● **ABOUT THIS TASK**
Reproduce, word for word, the following passage about cerebellar granule cells and mossy fiber growth.

** Opening GIVEN PASSAGE block **

Axons growing into a target region must select appropriate cells on which to form synapses. A signal from a target cell may invite the appropriate axon to stop extension and initiate synapse formation, whereas a nontarget cell may act as an intermediate guidepost or signal an axon to avoid approaching and move on. The cerebellar cortex provides an ideal system in which to examine such interactions because a small number of cell types make specific, stereotyped connections. Baird et al. (1992) found that cultured cerebellar granule cells specifically arrested the growth of their afferents, the pontine mossy fibers. This result was interpreted to indicate that cerebellar granule cells signal to their afferents to stop growing and form a synapse. However, in their recent Journal of Neuroscience paper, Manzini et al. (2006) demonstrate that the cultured cerebellar granule cells more closely represent immature granule cells of the external germinal layer (EGL) and that absence of these immature granule cells in vivo leads to mossy fiber axon overgrowth. Thus, the arrest signal may instead prevent axons from entering a nontarget region containing immature cells.

** Closing GIVEN PASSAGE block **
** Opening RECORDS SHOWN block **

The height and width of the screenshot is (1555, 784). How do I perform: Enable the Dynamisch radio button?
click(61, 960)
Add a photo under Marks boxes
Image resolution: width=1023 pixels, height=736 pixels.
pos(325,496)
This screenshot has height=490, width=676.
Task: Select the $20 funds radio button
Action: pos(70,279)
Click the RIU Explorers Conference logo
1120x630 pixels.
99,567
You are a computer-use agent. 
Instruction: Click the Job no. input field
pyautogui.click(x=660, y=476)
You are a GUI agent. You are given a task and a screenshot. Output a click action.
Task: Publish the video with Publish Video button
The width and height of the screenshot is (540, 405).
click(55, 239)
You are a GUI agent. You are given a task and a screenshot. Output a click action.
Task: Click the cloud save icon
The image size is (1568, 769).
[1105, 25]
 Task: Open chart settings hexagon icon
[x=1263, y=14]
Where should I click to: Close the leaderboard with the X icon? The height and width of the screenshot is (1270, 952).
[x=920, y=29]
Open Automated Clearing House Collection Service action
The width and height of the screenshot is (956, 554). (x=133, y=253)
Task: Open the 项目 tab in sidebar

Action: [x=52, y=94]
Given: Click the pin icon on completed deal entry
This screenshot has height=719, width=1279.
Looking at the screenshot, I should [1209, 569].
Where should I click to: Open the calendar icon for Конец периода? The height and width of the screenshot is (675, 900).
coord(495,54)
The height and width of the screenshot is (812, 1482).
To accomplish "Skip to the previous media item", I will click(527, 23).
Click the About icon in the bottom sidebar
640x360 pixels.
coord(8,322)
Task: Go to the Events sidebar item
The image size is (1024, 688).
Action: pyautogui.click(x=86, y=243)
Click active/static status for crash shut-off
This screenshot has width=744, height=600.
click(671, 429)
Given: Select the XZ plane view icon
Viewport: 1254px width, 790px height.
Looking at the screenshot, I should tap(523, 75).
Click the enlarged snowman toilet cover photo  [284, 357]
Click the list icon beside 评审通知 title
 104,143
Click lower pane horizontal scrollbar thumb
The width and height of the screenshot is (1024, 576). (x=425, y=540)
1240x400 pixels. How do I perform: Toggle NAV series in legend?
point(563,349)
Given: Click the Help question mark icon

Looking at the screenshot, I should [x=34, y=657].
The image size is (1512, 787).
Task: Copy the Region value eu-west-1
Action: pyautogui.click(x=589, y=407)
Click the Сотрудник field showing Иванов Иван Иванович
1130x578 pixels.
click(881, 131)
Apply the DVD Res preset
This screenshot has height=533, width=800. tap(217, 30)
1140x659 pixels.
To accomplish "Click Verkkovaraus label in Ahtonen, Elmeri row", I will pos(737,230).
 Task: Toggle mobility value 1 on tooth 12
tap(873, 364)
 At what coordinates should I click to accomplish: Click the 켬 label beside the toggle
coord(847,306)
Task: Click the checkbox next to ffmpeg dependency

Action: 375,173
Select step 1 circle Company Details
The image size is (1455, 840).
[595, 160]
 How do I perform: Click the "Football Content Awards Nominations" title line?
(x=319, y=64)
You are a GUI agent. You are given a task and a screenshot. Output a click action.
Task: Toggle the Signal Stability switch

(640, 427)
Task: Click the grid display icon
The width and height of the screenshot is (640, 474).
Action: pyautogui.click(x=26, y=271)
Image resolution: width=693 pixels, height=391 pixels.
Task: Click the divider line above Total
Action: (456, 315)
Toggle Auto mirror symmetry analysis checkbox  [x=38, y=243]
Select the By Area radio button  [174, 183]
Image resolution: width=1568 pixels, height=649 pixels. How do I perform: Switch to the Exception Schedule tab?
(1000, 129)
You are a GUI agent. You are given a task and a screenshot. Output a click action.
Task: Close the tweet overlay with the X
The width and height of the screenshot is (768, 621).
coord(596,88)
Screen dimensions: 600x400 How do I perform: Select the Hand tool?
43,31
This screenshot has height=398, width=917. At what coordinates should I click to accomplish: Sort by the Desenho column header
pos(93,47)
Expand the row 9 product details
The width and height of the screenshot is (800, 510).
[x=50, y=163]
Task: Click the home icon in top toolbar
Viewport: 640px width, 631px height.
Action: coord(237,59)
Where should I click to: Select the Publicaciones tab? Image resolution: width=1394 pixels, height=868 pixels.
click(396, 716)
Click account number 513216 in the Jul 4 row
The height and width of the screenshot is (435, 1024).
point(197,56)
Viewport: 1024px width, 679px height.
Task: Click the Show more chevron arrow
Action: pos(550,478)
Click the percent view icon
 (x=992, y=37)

** Closing RECORDS SHOWN block **

● **RESPONSE TO THIS TASK**
Axons growing into a target region must select appropriate cells on which to form synapses. A signal from a target cell may invite the appropriate axon to stop extension and initiate synapse formation, whereas a nontarget cell may act as an intermediate guidepost or signal an axon to avoid approaching and move on. The cerebellar cortex provides an ideal system in which to examine such interactions because a small number of cell types make specific, stereotyped connections. Baird et al. (1992) found that cultured cerebellar granule cells specifically arrested the growth of their afferents, the pontine mossy fibers. This result was interpreted to indicate that cerebellar granule cells signal to their afferents to stop growing and form a synapse. However, in their recent Journal of Neuroscience paper, Manzini et al. (2006) demonstrate that the cultured cerebellar granule cells more closely represent immature granule cells of the external germinal layer (EGL) and that absence of these immature granule cells in vivo leads to mossy fiber axon overgrowth. Thus, the arrest signal may instead prevent axons from entering a nontarget region containing immature cells.